═══ GIVEN DATA

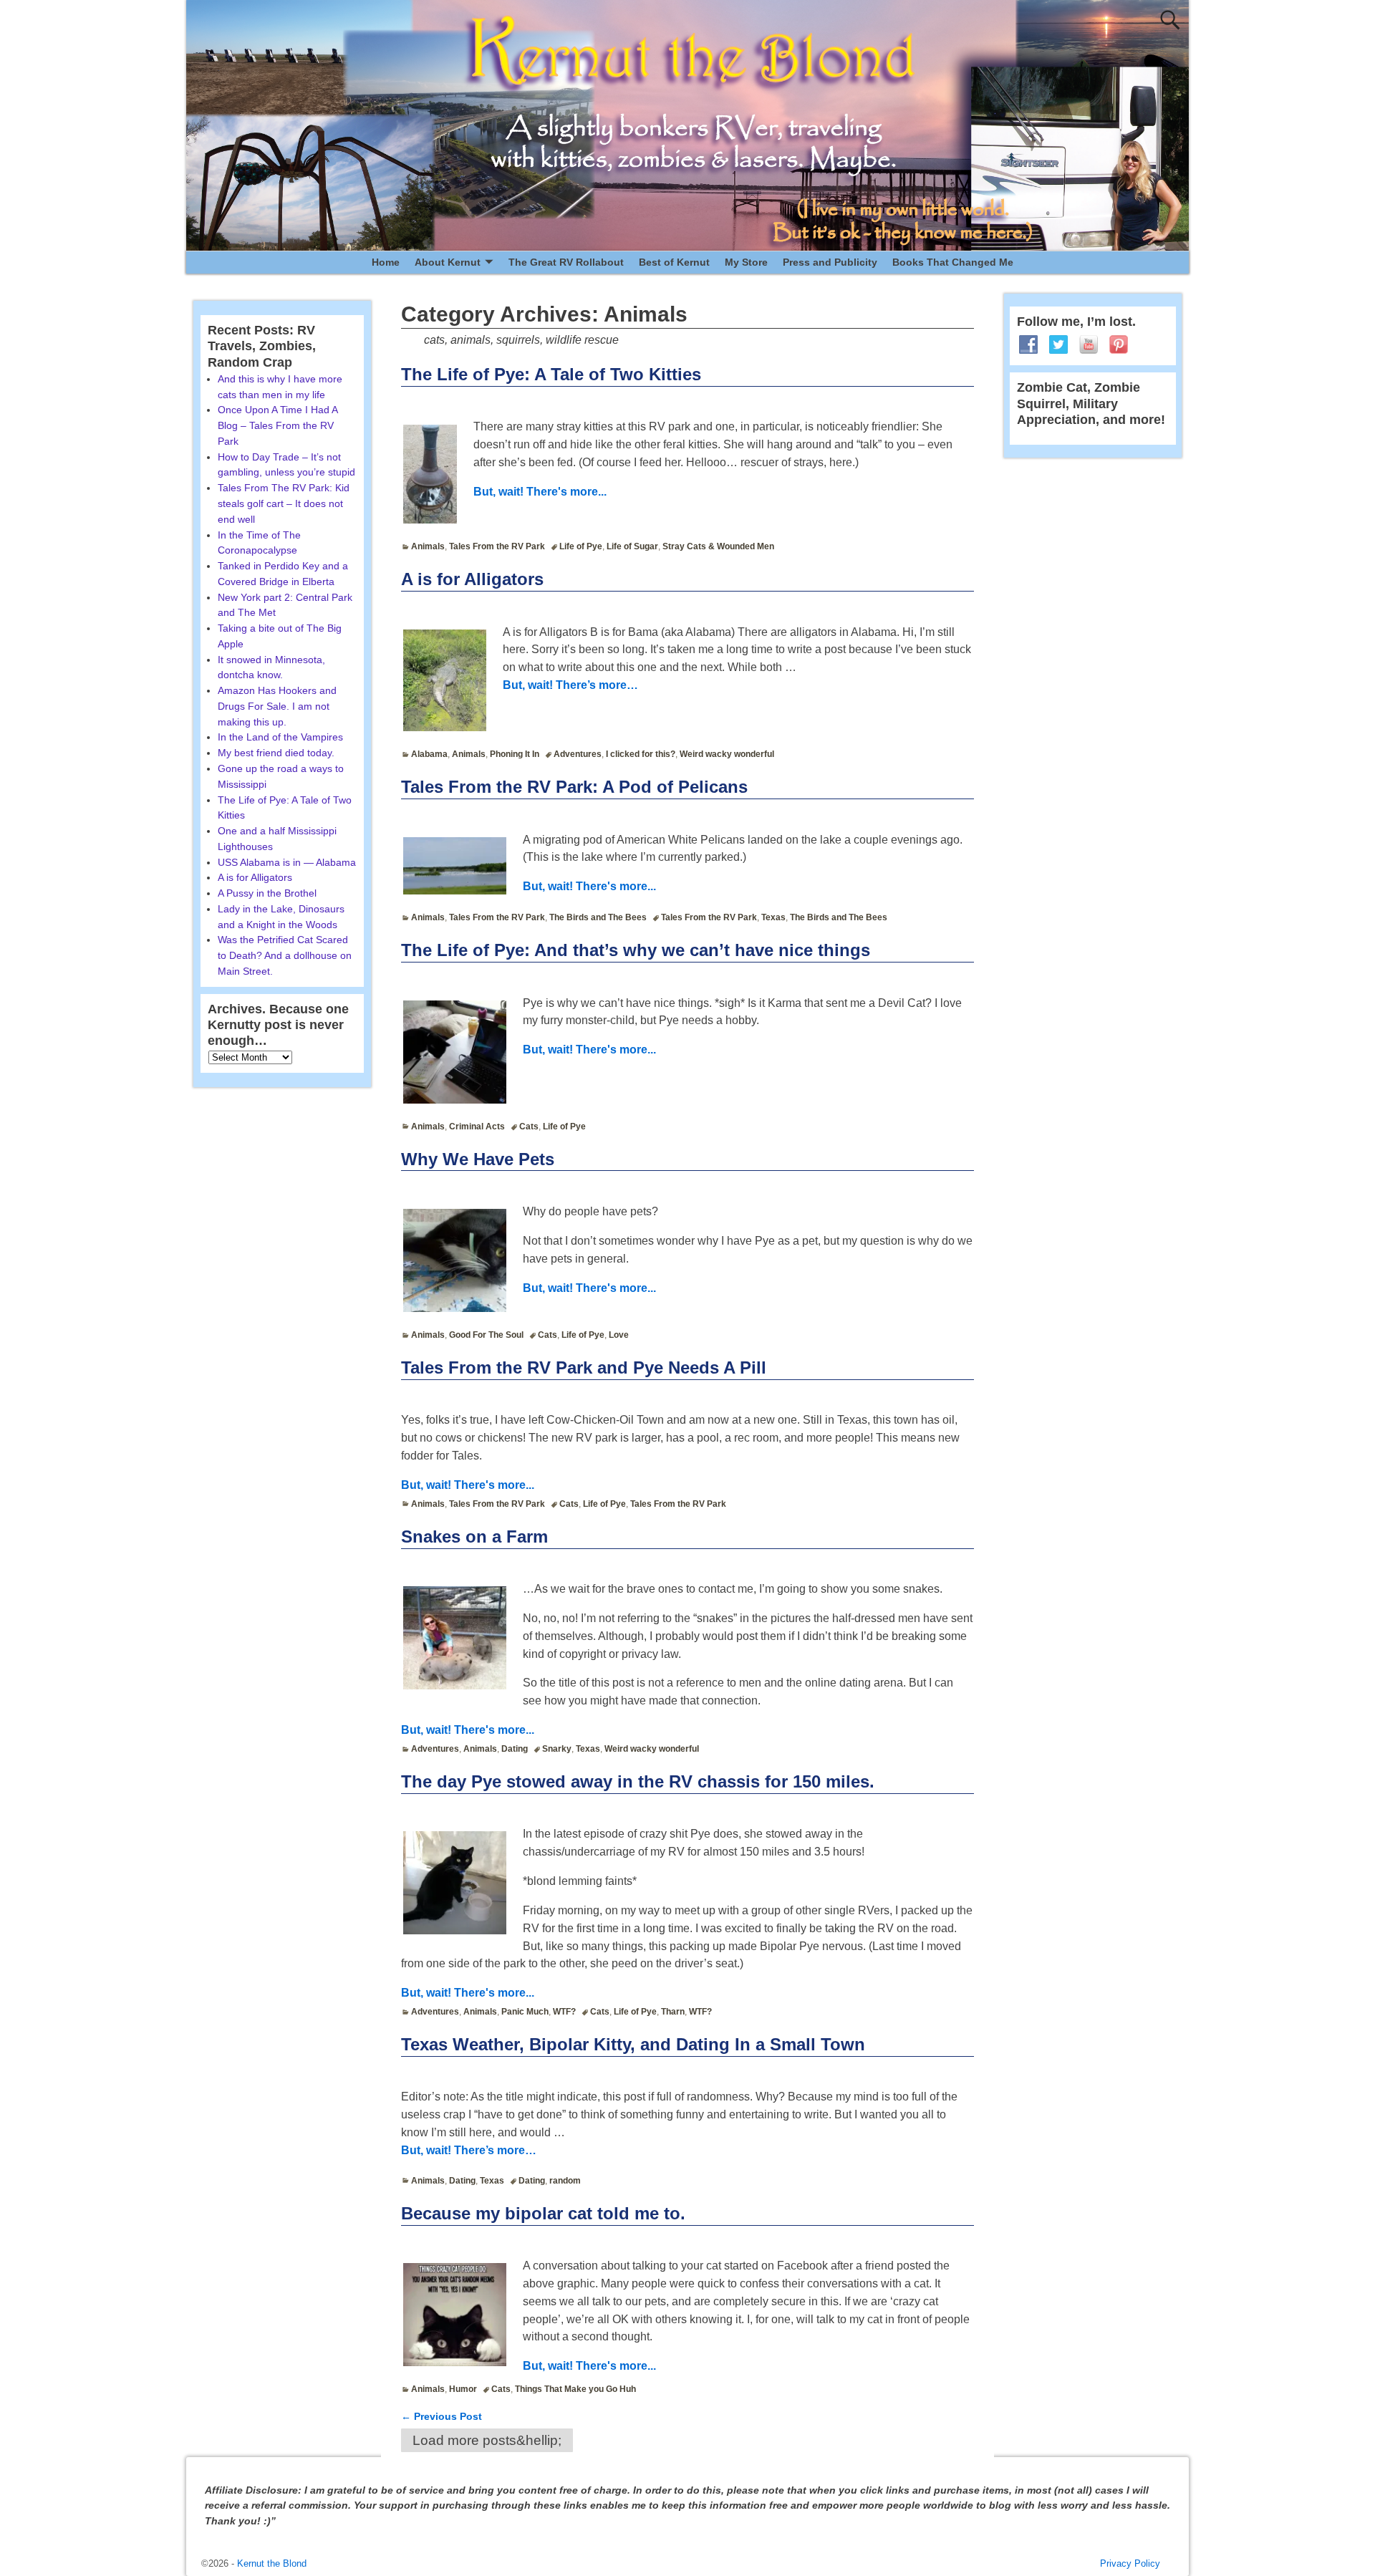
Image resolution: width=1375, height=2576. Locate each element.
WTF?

══════
═══ GIVEN DATA

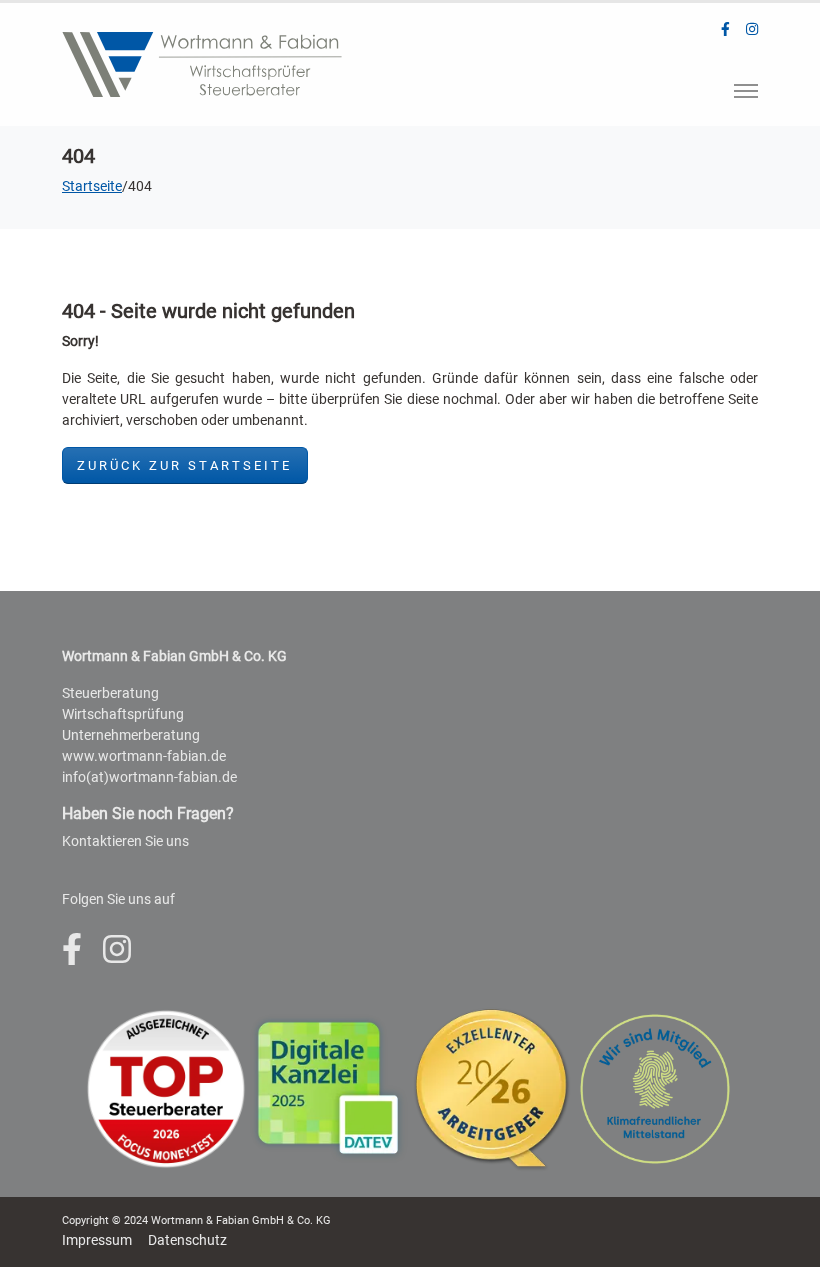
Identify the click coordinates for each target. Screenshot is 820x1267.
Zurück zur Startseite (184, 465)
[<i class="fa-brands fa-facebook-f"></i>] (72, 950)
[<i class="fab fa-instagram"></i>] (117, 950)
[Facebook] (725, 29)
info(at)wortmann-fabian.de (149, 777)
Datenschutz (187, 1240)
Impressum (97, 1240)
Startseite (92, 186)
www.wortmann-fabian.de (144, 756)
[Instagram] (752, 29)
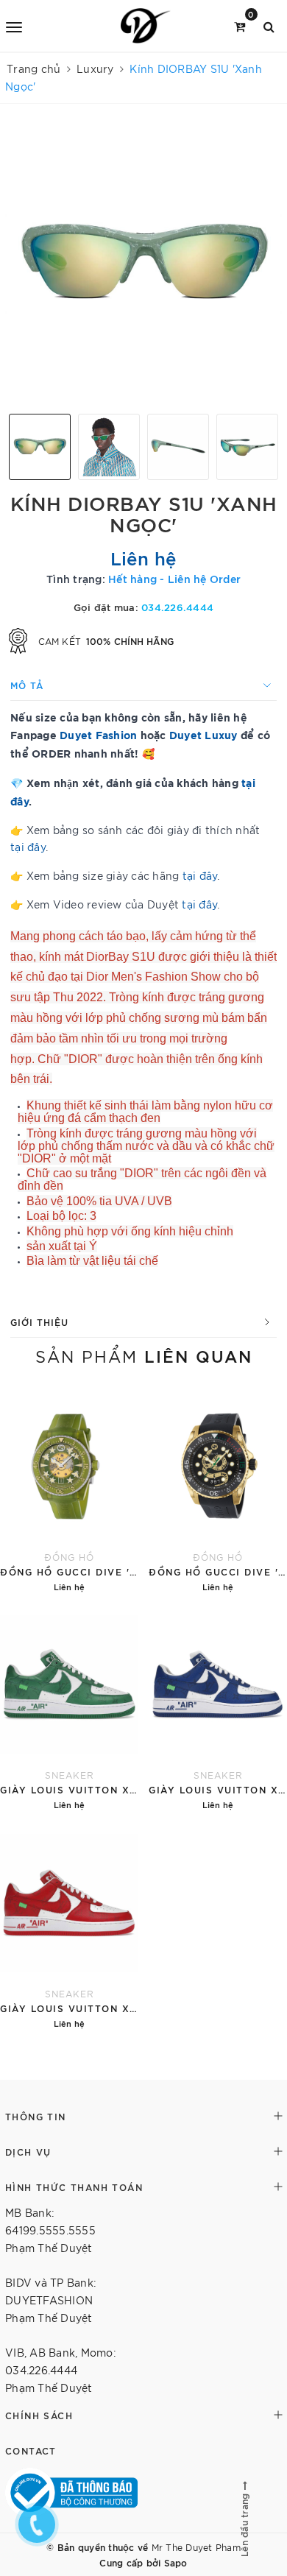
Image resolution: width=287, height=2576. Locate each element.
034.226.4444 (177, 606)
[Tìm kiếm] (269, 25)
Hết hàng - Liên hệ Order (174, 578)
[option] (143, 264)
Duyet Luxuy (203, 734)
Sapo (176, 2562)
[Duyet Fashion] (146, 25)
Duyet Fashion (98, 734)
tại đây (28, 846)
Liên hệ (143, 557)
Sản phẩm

══════
═══ GIVEN DATA

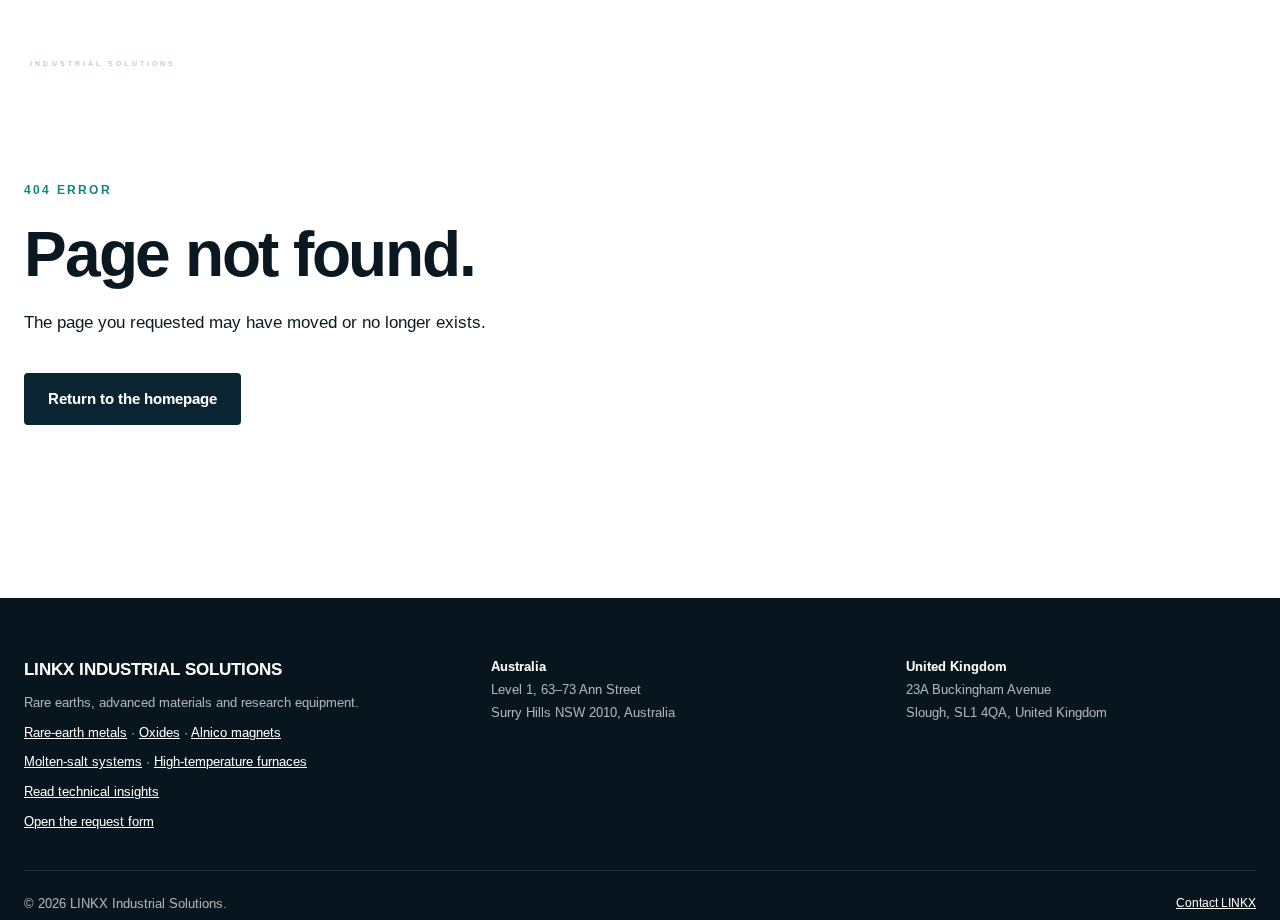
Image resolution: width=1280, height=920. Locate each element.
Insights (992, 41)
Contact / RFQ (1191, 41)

══════

**ASSIGNMENT**
In how many lines of the records does the word "height" appear? Reply with the number only.

**ANSWER TO THIS PROBLEM**
3